La Dott.ssa Silvia Zini ha parlato delle modalità di impiego dei fondi per la ricerca a Bologna. Il Dr. Francesco Paoletti ha illustrato le ricerche scientifiche finanziate dall’AIL di Firenze. Il Dr. Francesco Onida ha presentato lo studio delle “Alterazioni molecolari nella leucemia mielomonocitica cronica” condotto grazie ai fondi di AIL Milano. Il Dottor Edoardo Pinto ha informato i presenti degli studi finanziati a Rimini e relativi a “Analisi geni delle immunoglobuline e espressione cd38 nella leucemia linfatica cronica”. Ha concluso le presentazioni relative alla ricerca il Prof. Bruno Rotoli illustrando i finanziamenti erogati dalla Sezione di Salerno.

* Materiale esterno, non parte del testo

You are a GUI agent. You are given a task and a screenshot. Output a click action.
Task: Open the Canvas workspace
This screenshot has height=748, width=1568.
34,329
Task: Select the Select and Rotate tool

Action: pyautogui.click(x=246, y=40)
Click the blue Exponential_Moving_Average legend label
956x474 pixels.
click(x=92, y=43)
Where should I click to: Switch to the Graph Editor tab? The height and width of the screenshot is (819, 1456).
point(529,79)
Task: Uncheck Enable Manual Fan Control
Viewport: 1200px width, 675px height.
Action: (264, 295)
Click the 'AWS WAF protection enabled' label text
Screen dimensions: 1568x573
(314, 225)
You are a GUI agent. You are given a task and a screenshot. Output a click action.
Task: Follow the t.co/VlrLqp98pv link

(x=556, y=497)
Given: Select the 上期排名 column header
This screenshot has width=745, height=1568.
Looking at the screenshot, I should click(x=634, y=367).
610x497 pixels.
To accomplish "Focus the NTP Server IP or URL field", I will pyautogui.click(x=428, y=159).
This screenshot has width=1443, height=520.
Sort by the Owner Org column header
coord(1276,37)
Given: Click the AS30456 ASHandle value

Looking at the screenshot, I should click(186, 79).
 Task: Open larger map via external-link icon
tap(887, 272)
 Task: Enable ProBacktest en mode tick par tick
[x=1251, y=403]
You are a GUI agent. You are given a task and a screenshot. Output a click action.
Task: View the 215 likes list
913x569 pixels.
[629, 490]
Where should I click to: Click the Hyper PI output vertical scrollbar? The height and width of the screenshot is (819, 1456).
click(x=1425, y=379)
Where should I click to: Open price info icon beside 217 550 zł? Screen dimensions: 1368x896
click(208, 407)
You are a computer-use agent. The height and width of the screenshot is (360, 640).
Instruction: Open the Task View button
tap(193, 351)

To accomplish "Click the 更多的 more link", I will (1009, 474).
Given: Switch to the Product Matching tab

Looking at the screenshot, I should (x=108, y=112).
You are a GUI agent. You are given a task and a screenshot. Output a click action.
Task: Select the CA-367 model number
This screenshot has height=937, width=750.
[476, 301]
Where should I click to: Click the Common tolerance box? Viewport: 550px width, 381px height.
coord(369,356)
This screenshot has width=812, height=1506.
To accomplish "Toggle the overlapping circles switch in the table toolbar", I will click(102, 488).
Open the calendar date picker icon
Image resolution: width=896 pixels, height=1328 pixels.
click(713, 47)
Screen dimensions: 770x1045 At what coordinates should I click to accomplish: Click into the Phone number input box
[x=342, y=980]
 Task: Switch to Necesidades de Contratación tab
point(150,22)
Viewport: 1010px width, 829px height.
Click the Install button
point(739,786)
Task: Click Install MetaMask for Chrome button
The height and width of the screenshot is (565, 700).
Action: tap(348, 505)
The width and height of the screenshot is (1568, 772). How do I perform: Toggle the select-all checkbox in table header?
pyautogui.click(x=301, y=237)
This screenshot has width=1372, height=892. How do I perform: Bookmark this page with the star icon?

Un altro grande tema trattato al Convegno è stato quello relativo alla trasparenza nelle donazioni. La Dott.ssa Maria Luisa Rossi Viganò, Vicepresidente dell’AIL,ha illustrato l’attività dell’Istituto Italiano della Donazione di cui l’AIL Nazionale è Socio Aderente. L'Istituto si propone di contribuire a diffondere tra le organizzazioni non profit comportamenti di eccellenza etica, aiutandole a qualificare la propria attività e rassicurare il donatore nelle sue scelte di destinazione delle risorse.
Il Convegno è stato chiuso dall’intervento del Dott. Francesco Papa, Responsabile Amministrazione AIL Nazionale che ha fornito i dati relativi alla raccolta “5 per mille 2006”. Un enorme successo che ha visto l’AIL essere stata scelta per ben 121.726 volte dai contribuenti per un importo totale di 3.039.072,23 euro.